(Task instructions) Every entry below is to be copied word for word, with its pictures removed.

(Dataset entries)
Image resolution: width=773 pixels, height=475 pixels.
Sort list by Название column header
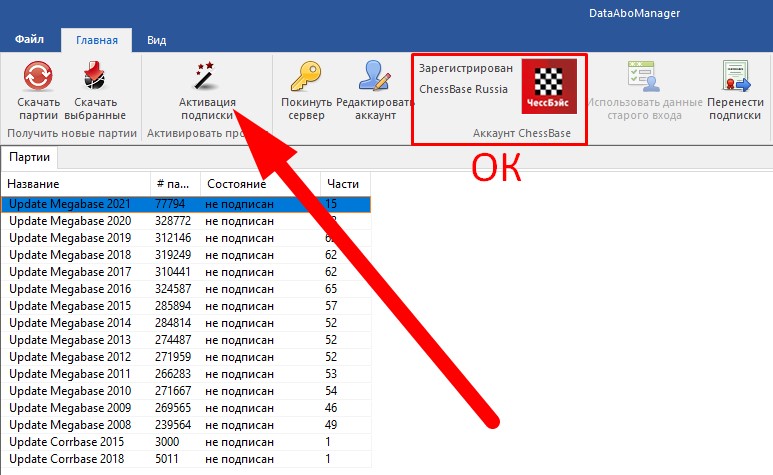coord(75,184)
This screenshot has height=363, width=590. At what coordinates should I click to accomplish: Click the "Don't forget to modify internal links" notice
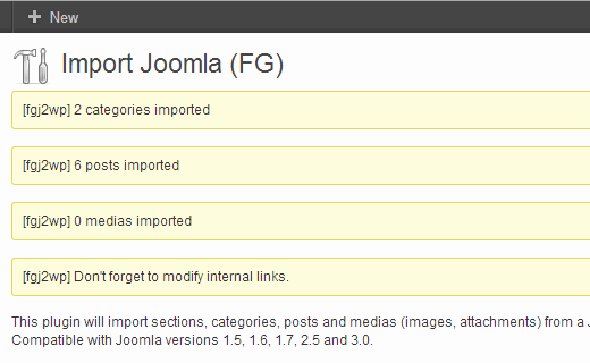point(301,277)
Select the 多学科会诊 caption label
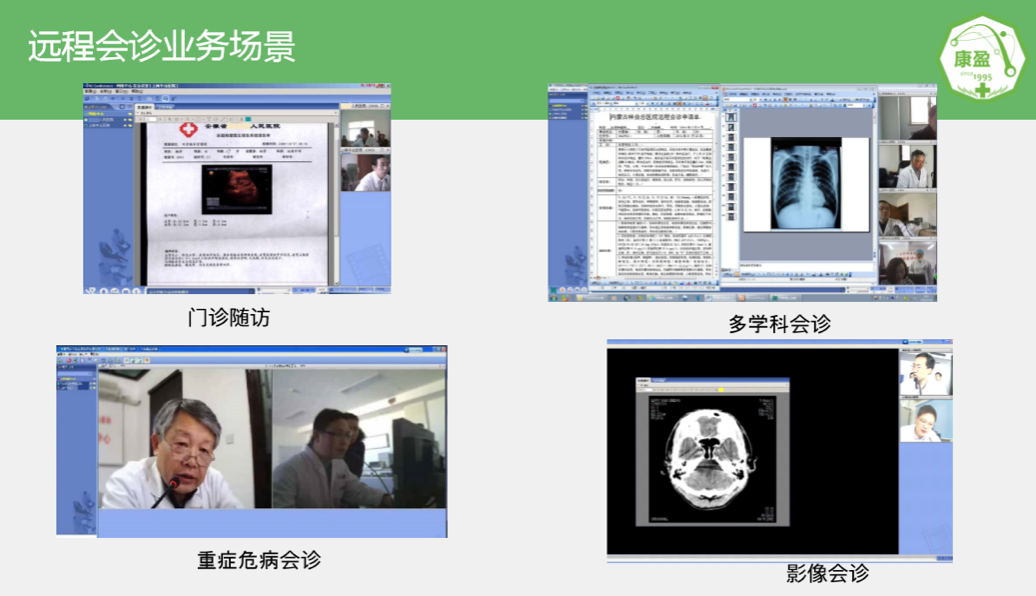The height and width of the screenshot is (596, 1036). pyautogui.click(x=780, y=324)
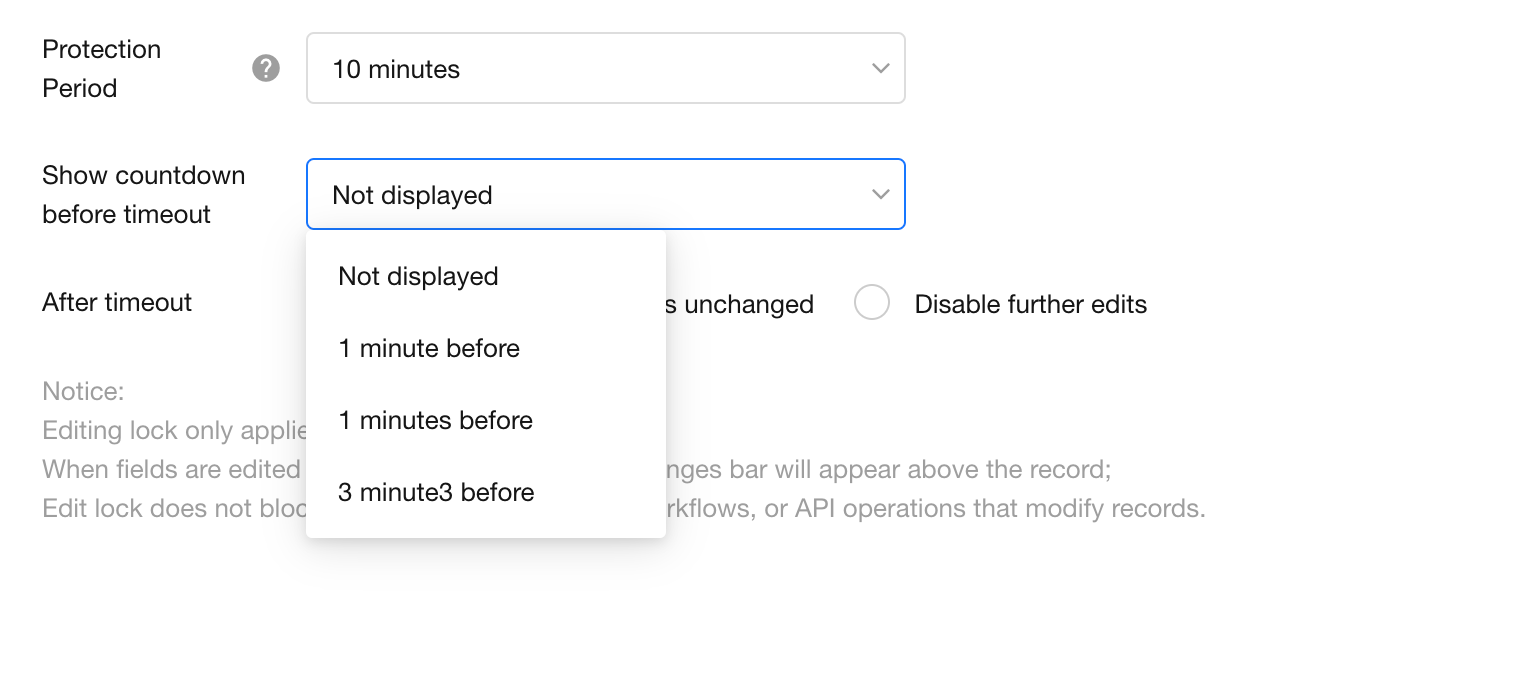
Task: Click the help question mark icon
Action: coord(266,69)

(Task solution)
Image resolution: width=773 pixels, height=475 pixels.
Sort list by Название column header
coord(75,184)
This screenshot has height=363, width=590. At what coordinates should I click to accomplish: Click the "Don't forget to modify internal links" notice
point(301,277)
Select the 多学科会诊 caption label
The height and width of the screenshot is (596, 1036). pyautogui.click(x=780, y=324)
Task: Click the help question mark icon
Action: coord(266,69)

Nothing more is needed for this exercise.